The stretch between the 2013 and 2016 seasons is the most successful four-year period in Ohio State football history. Under Urban Meyer, the Buckeyes won 49 of 55 games (0.891), losing no more than two games in a single season.

Increase that span to five years (after all, who graduates in four years anymore?) and the numbers get even more impressive. Adding in the 12 wins during Meyer's first season at Ohio State and the Buckeyes won 61 of 67 games for an absurd win percentage of 0.910.

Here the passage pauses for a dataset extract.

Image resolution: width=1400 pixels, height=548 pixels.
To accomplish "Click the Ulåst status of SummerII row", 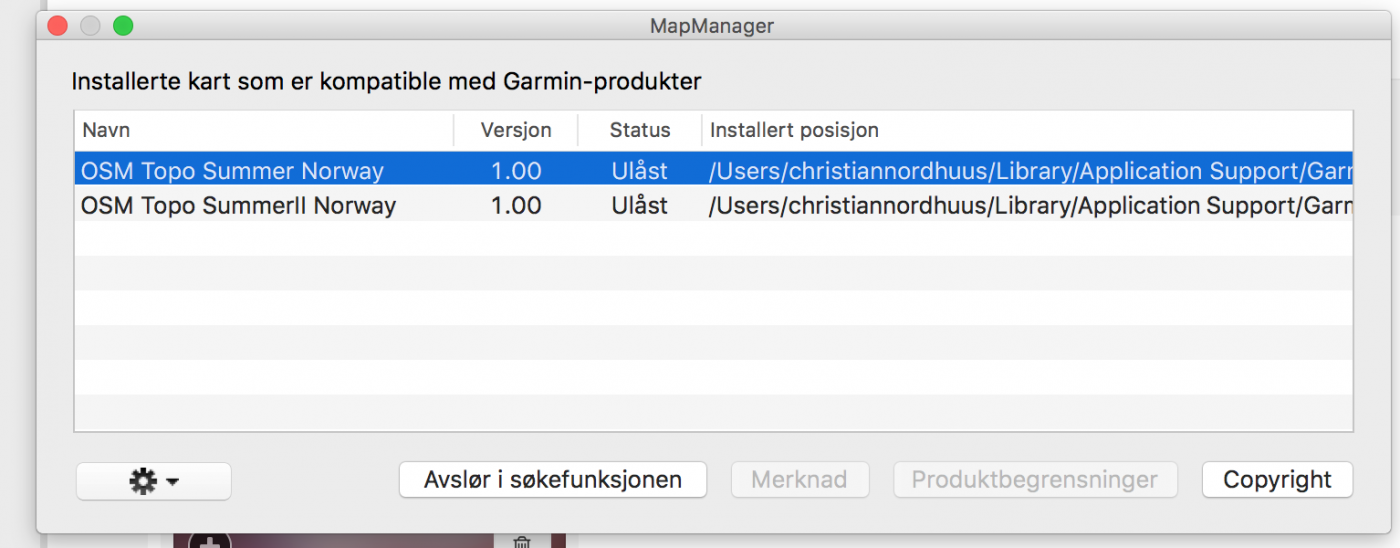I will tap(640, 206).
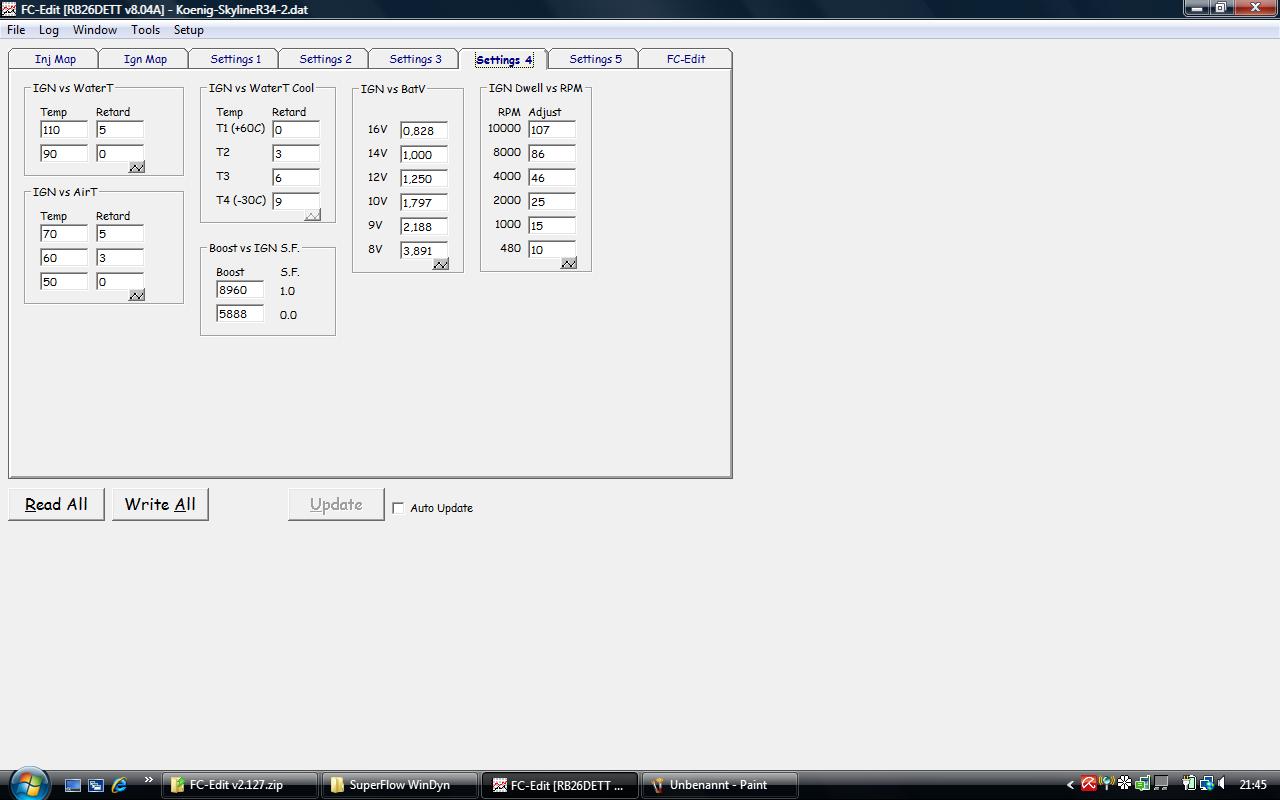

"They win so often that it's just normal."– Cameron Duffner

A five-year student that graduated in 2017 witnessed the improbable undefeated run in 2012 which was capped off with bowl-like home win over Michigan. In 2013, they witnessed the most prolific offense in Ohio State history led by one of the most electric players to ever wear the uniform. In 2014, they witnessed an improbable regular-season run led by a backup quarterback, and the impossible three-game postseason run by a third-string quarterback to complete the national championship. In 2015, they witnessed one of the most star-studded rosters in Buckeye history that saw 12 players drafted in the first four rounds of the NFL Draft. And in 2016, they witnessed a college football playoff appearance on a rebuilding year and saw first-hand one of the greatest Ohio State vs. Michigan games of all time.

No other graduating class' Buckeye football experience touches that one.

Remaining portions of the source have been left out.